> **WORK ITEM A**: According to the company ratio analysis, how is inventory turnover calculated?
> **WORK ITEM B**: Print the stretch of the company ratio analysis from "net profit margin = net" through "its net profit.".
> **WORK ITEM C**: Proceed with the company ratio analysis from the point where it stops.

Question

In: Accounting

Would you invest in the foloowing company why or why not? How well has the company’s...

Would you invest in the foloowing company why or why not? How well has the company’s management pursued their goal of maximizing shareholder wealth?           

Company A 2015 2016 2017
Current ratio 1.19 1.04 1.25
Quick ratio 0.64 0.67 0.84
Inventory turnover 6.5 6.34 6.59
Average collection period 14 13 13
Return on common equity 49.73 48.18 50.9
Net profit margin 14.39 13.22 12.89
Debt ratio or Debt/Equity ratio 0.4 0.54 0.72
Return on assets 23.77 21.05 20.11
Earnings per share 1.82 1.9 1.97
Price/earnings ratio 32.88 28.81 28.08

Solutions

Expert Solution

current ratio = current asset / current liabilities. for the mentioned company A current ratio has increased and surpassed its 2015 level. which means company has either increased its assets or have deacreased its liabilities. in both the cases company has become stronger to achieve its goals.

quick ratio = (cash+ market securities + account receivables) / current liability. for company A quick ratio which shows more strict position of financial strength of a company, has also increased above its 2015 level which means company has enough cash accrual to pay its liability.

inventory turnover = net sales/ average inventory.for company A, it has also passed 2015 level which means company has increased its sales figures which in turn will generate more revenue and profit.

average collection period means days company takes to get its money back for credit sale,it is also deacreasing for company A means company has better cash accrual method.

return on commom equity = net income - preffered dividend / common equity. for company A it is gone past 2015 level means company has increased its income and generated more wealth for its investors.

net profit margin = net profit / total revenue. it has deacreased for company A which is due to more interest payments on debt which has decreased its net profit.

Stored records
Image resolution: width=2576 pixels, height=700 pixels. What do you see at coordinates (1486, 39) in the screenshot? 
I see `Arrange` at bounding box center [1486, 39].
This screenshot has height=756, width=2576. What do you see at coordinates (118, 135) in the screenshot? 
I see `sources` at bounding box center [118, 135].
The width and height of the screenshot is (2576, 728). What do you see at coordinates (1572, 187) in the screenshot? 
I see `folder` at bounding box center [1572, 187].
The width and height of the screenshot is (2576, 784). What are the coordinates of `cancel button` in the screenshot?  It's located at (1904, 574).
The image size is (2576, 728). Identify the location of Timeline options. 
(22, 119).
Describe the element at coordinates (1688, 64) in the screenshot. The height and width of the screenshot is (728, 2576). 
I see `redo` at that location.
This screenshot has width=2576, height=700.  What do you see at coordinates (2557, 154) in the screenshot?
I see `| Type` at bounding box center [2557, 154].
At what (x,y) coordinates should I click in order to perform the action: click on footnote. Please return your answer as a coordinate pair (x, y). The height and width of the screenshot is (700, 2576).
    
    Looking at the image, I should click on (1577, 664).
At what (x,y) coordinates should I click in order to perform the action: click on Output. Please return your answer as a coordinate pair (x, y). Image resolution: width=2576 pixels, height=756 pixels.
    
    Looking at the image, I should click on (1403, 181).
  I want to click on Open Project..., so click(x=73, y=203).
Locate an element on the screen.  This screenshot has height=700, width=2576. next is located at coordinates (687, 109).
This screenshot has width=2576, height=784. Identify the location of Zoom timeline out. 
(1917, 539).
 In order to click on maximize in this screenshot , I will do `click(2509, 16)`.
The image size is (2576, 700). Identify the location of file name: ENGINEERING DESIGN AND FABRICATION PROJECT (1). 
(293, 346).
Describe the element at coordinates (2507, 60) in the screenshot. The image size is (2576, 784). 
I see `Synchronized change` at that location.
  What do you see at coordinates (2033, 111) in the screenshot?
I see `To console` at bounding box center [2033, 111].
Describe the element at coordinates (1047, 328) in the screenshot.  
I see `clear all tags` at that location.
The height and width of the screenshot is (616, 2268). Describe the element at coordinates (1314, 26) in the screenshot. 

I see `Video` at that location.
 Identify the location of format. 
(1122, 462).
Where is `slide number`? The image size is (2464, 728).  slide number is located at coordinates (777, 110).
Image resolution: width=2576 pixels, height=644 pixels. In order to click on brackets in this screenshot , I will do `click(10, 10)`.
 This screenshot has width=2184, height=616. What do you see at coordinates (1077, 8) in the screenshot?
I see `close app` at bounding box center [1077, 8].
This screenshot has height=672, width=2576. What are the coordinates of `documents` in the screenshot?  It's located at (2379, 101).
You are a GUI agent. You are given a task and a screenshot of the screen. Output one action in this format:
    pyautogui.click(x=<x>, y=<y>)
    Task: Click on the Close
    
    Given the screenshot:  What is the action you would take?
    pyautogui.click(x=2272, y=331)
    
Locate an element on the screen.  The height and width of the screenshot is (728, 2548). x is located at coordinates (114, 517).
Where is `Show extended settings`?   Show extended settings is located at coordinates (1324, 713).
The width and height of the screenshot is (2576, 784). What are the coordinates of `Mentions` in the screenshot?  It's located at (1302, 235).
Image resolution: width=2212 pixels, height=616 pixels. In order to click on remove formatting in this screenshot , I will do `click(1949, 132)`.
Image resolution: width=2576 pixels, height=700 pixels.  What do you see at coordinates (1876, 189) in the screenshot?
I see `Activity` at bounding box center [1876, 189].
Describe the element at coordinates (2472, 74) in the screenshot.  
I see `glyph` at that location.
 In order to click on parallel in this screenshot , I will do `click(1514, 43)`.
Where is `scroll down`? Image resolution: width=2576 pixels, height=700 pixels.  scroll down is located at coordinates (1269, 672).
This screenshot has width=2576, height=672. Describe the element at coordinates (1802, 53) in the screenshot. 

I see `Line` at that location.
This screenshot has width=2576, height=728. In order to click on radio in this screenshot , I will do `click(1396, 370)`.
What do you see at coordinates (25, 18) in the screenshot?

> **FINAL ANSWER A**: Inventory turnover is net sales divided by average inventory.

> **FINAL ANSWER B**:
net profit margin = net profit / total revenue. it has deacreased for company A which is due to more interest payments on debt which has decreased its net profit.

> **FINAL ANSWER C**:
debt to equity ratio = total debt / total asset. it has increased sharply in 2017 means company A has taken debt in 2017 to increase its business potential in turn to increase more revenue and profits in future.

return on asset = net income / total asset. it has also decreased for company A means either company has reduced its net income or increased its assets regularly. looking above data of company, total asset of the company has increased by taking debt to increase its business potential.

earnings per share = (net income - preffered dividend)/ average outstanding share. it has also increased for company A means income of the company has increased regularly since 2015.

price/earnings ratio = market value per share / earning per share. it has come down due to part by increase in earnings per share which is a good sign and part by fall in market value of share which is a good situation to invest in the company.

now looking to above details of the company, yes i would like to invest in the company because of sustained income, better customers as per average collection period and increased assets by taking debt to increase its business potential in turn more income and profits.

company management has increased sales and income to increase profit of the company which is shown by return on common equity means it has persued satisfactorily to maximize shareholders wealth.